Menurut Luhut, Simbara dapat mencegah kebocoran penerimaan negara akibat praktik penambangan ilegal dan penghindaran pembayaran penerimaan negara.

“Jadi, kalau tidak patuh, oleh Bea Cukai mereka tidak bisa ekspor. Siapa pun itu, mau pakai baju kuning, merah, hitam, tidak bisa. Sistem ini akan mendisiplinkan kita,” tegasnya.

Kedisiplinan tersebut, menurut Luhut, akan meningkatkan pemasukan negara.

Menteri Keuangan Sri Mulyani merinci capaian Simbara sebelum bergabungnya komoditas timah dan nikel.

Menurut Sri Mulyani, Simbara berhasil mencegah kebocoran penerimaan negara sebesar Rp3,47 triliun dari praktik penambangan ilegal dan penghindaran pembayaran penerimaan negara.

Selain itu, kebocoran sebesar Rp2,53 triliun juga berhasil dicegah melalui pengawasan berdasarkan profil risiko pelaku usaha.

Penerimaan negara lainnya berasal dari penyelesaian piutang dengan mengimplementasikan sistem blok otomatis untuk meningkatkan kepatuhan pelaku usaha, yang mendatangkan penerimaan negara sebesar Rp1,1 triliun.

“Ini baru dari batu bara. Dengan nikel dan timah, yang merupakan mineral terbesar nomor satu dan dua di dunia, dampaknya akan besar seperti yang disebutkan Pak Luhut, berpotensi mencapai Rp10 triliun,” kata Sri Mulyani.

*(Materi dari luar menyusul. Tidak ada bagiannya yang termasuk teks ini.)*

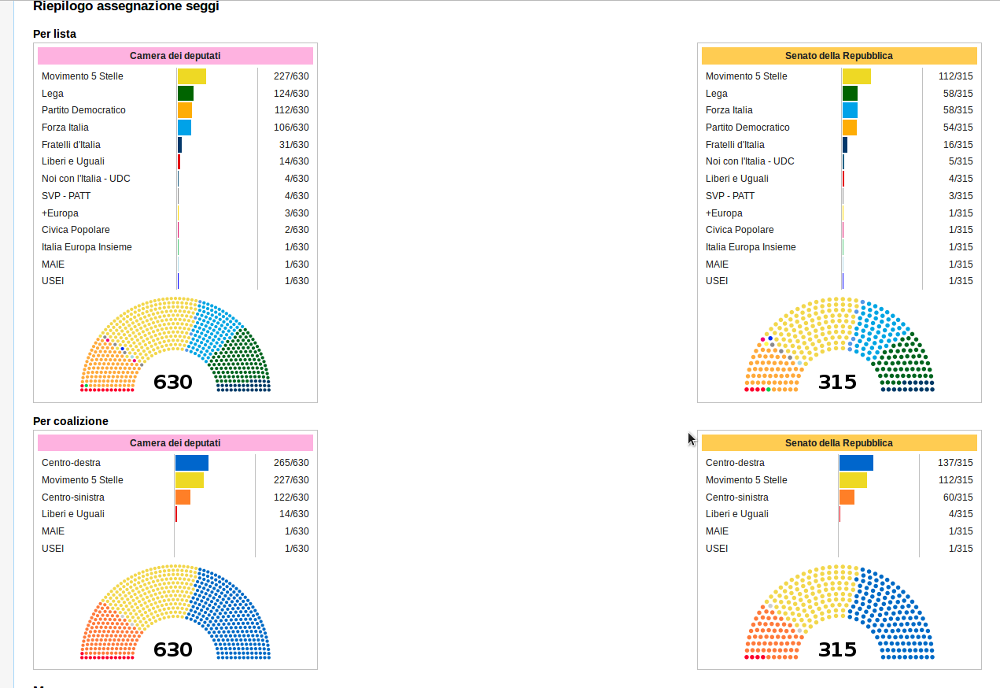
Task: Select the 265/630 seat count for Centro-destra
Action: pyautogui.click(x=292, y=463)
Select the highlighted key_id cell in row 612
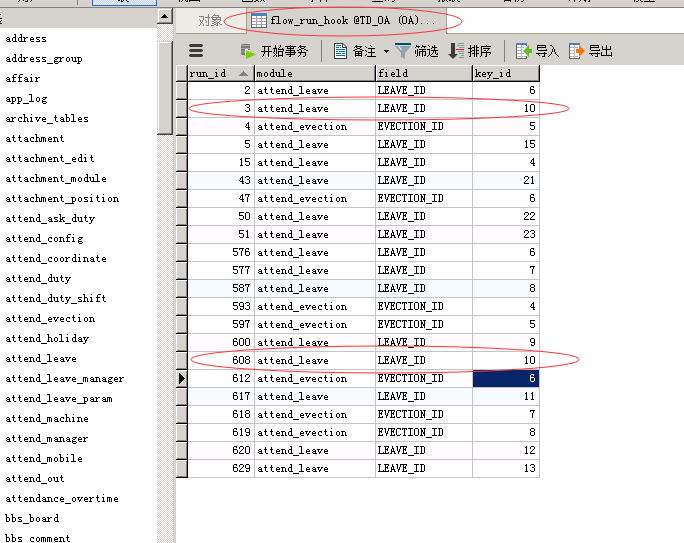 coord(505,379)
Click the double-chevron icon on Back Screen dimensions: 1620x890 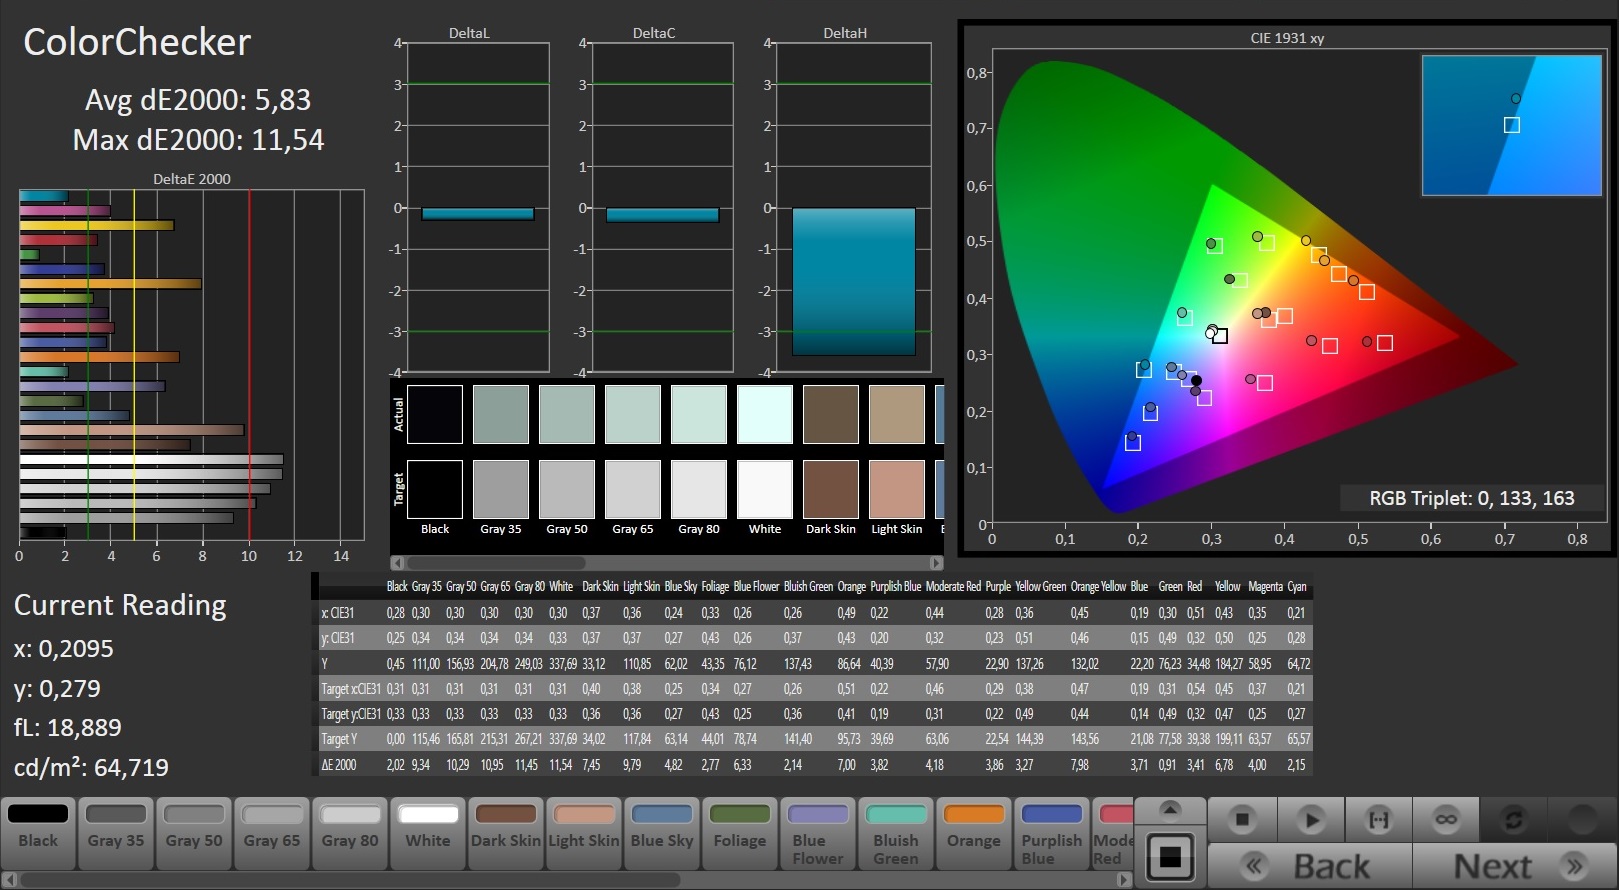click(1254, 866)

Masuknya komoditas timah dan nikel ke Simbara merupakan hasil percepatan yang diperintahkan oleh Menko Luhut.

Luhut mengungkapkan bahwa dugaan korupsi tata niaga timah di wilayah Izin Usaha Pertambangan (IUP) PT Timah Tbk tahun 2015-2022 yang ditangani oleh Kejaksaan Agung menjadi pendorong utama percepatan pengintegrasian mineral timah dan nikel ke sistem Simbara.

“Kejadian korupsi di timah itu mendorong kami mempercepat proses ini,” tutup Luhut.

Langkah Strategis Jokowi

Perusahaan raksasa nikel yang berbasis di Rusia, Nornickel, tengah berunding dengan beberapa perusahaan baterai China untuk memproduksi nikel setengah jadi. Tidak lama setelah kabar ini mencuat, Presiden Joko Widodo (Jokowi) menekankan langkah pemerintah dalam memperkuat posisi produksi nikel Indonesia.

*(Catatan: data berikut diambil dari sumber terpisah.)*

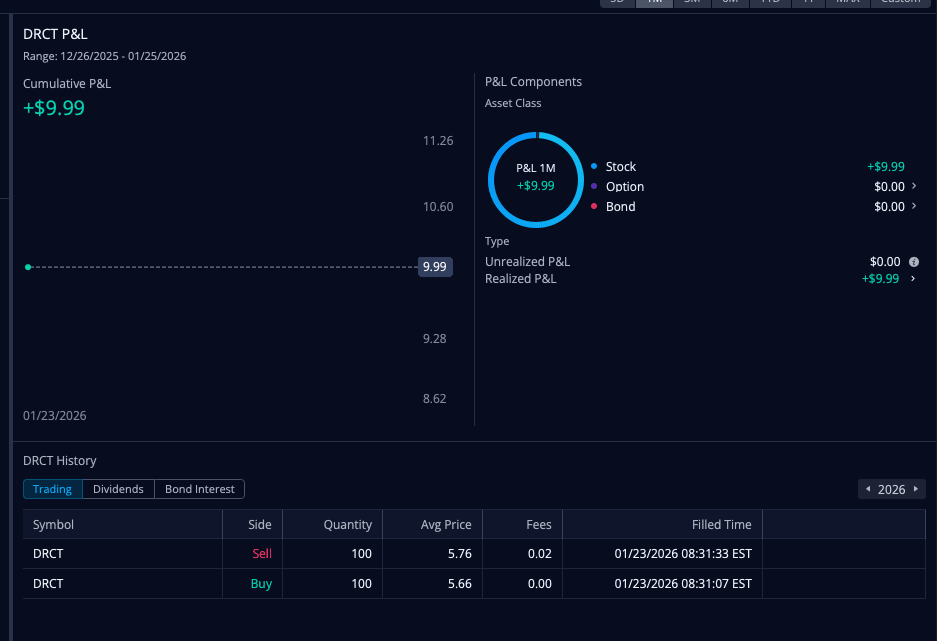Select the DRCT Buy trade row
937x641 pixels.
tap(400, 584)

Mengutip Reuters, Nornickel siap memasok 50.000 metrik ton nikel per tahun ke pabrik “masa depan” di China, yang mencakup hampir seperempat dari total produksi tahunannya sebesar 209.000 ton pada 2023, atau 6 persen dari produksi global.

Dua perusahaan yang didekati Nornickel adalah CNGR Advanced Material Co Ltd dan Brunp Recycling, anak perusahaan dari raksasa baterai Contemporary Amperex Technology Co Ltd yang berbasis di China. Nornickel berencana menempatkan lokasi produksi utama di Provinsi Hunan, pusat industri baterai di China.

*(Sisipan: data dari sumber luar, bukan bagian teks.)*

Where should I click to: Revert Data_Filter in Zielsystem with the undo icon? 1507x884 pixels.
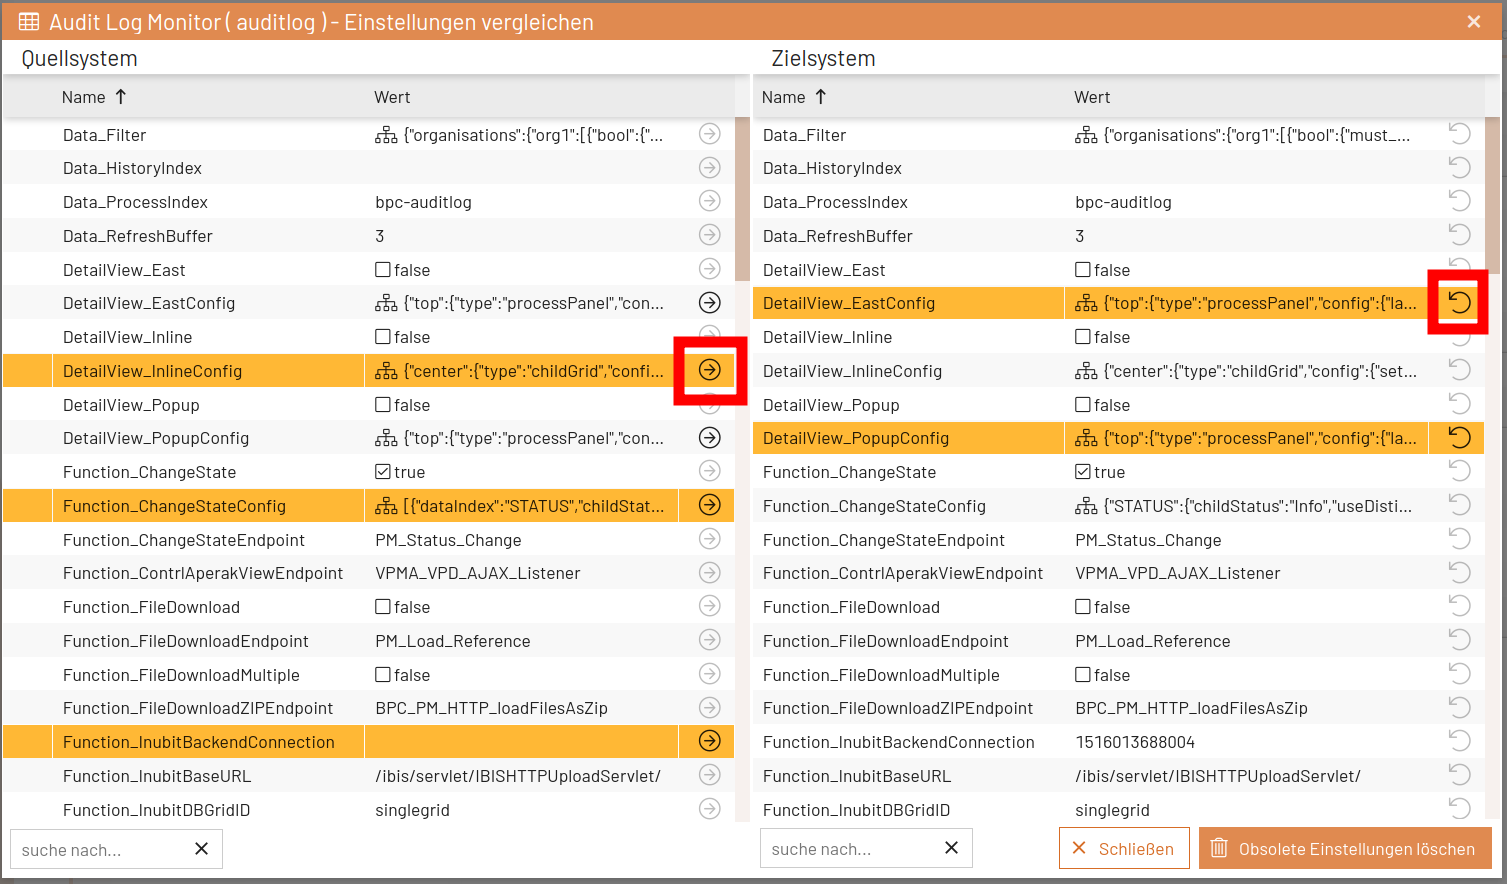click(1458, 134)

Rencana Nornickel untuk memindahkan sebagian produksi nikelnya ke China merupakan inisiatif besar ketiga perusahaan ini. Dua inisiatif sebelumnya adalah memindahkan peleburan tembaga ke China dan membangun kilang logam di Bahrain.

Pada Maret lalu, Nornickel juga melaporkan akan mencari cara mengintegrasikan nikelnya ke dalam sektor baterai global, sebagai bagian dari restrukturisasi bisnis dan penjualan untuk mengurangi dampak sanksi Barat terhadap Rusia.

Tak lama berselang, Presiden Jokowi mengungkapkan bahwa pemerintah Indonesia sedang mendekati dua negara selain Persatuan Emirat Arab (PEA) untuk memperkuat posisi Indonesia di pasar nikel dunia. Dua negara ini diharapkan memastikan Indonesia sebagai pemegang pangsa pasar nikel terbesar secara global.

“Kalau ini berhasil, kita harapkan bisa menguasai 80-85 persen pasar dunia,” kata Presiden Jokowi saat konferensi pers di Stadion Jalak Harupat, Kabupaten Bandung, Provinsi Jawa Barat, Jumat, 19 Juli 2024.

Presiden Jokowi menekankan pentingnya kolaborasi internasional dalam menguatkan posisi Indonesia di pasar global, khususnya dalam industri yang berkembang pesat seperti kendaraan listrik dan teknologi baterai.

Pemerintah Indonesia telah melarang ekspor bijih nikel sejak 2020 untuk mendorong penambahan nilai dalam negeri, yang menghasilkan investasi besar dalam produksi nikel pig iron (NPI) dan bahan untuk baterai kendaraan listrik (electric vehicle/EV).